Entries taken from a collection:
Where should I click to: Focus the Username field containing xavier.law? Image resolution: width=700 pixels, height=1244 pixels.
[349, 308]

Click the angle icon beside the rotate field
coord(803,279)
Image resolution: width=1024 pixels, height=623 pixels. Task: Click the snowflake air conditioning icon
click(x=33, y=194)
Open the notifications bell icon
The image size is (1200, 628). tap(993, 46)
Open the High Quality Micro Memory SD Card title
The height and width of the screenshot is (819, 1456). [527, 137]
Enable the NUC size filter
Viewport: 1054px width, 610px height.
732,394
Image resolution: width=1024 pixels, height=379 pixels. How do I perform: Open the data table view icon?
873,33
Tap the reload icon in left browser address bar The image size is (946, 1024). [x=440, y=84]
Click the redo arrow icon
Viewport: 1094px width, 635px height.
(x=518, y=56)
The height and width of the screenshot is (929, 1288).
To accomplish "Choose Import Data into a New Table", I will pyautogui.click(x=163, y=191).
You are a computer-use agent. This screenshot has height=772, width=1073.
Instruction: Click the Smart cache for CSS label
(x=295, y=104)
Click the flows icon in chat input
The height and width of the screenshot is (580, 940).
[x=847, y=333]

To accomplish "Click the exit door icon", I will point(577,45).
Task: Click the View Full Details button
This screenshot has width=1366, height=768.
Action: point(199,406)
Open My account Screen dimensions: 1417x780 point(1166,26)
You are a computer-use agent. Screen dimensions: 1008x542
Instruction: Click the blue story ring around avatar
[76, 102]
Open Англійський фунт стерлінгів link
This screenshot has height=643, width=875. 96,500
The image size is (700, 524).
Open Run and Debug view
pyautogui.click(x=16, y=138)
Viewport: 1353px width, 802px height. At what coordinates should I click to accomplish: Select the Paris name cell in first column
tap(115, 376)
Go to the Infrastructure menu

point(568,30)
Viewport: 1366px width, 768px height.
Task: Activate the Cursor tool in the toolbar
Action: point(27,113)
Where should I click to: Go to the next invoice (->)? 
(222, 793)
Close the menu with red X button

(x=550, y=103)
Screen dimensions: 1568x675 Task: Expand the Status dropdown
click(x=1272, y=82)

* [EXERCISE REQUIREMENTS] What are the lines above that hold the string "computer"? Copy them.

* [TASK RESULT]
You are a computer-use agent. This screenshot has height=772, width=1073.
You are a computer-use agent. Screen dimensions: 1008x542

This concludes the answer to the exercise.